RMS: Modelling risk in a dynamic worldOctober 21 2020
Technological advances are providing the ability to deliver flexible, real-time analytics that are a game-changer for the way businesses understand and respond to risk.
Vivek Bajaj joined RMS in September 2019. Having spent more than 20 years facilitating technological transformation in the financial services sector working at both IBM and Microsoft, the risk modelling sector was an environment he saw as charged with transformational potential. One year on, he talks about a market in transition driven by necessity.
What motivated you to enter the risk modelling arena and take up the role at RMS?
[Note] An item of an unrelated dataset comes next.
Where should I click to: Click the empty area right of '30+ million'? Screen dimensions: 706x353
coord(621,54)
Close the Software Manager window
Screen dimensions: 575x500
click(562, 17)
It’s an interesting question. I have been attracted to this intersection between technology and financial institutions, and in my career I have been fortunate to work with several major financial sector players to help drive their technological transformation. Every business is different, but my experience has focused on areas such as advanced analytics, AI and data transformation.
The opportunity to work at RMS was exciting. The transformation of the risk management sector is already well underway and, again, how does technology, capital and modelling science, among other factors, mix together to lead to better outcomes? As RMS has stated, we are, or seem to be, living in a world of constant catastrophes, which need to be understood, managed and protected against. It was clear to me that the relevance of risk modelling is only going to increase — look at the frequency and intensity of natural perils, huge systemic risks posed by events such as the Covid-19 pandemic, the growing threat of cyber and terrorism, and the rapid emergence of new exposures. RMS helps businesses not only address but accommodate these risks and move forward, rather than being overcome by them. That role will only become more business critical as we push ahead.
With your career focus on technological transformation, where would you say the (re)insurance industry is on this journey?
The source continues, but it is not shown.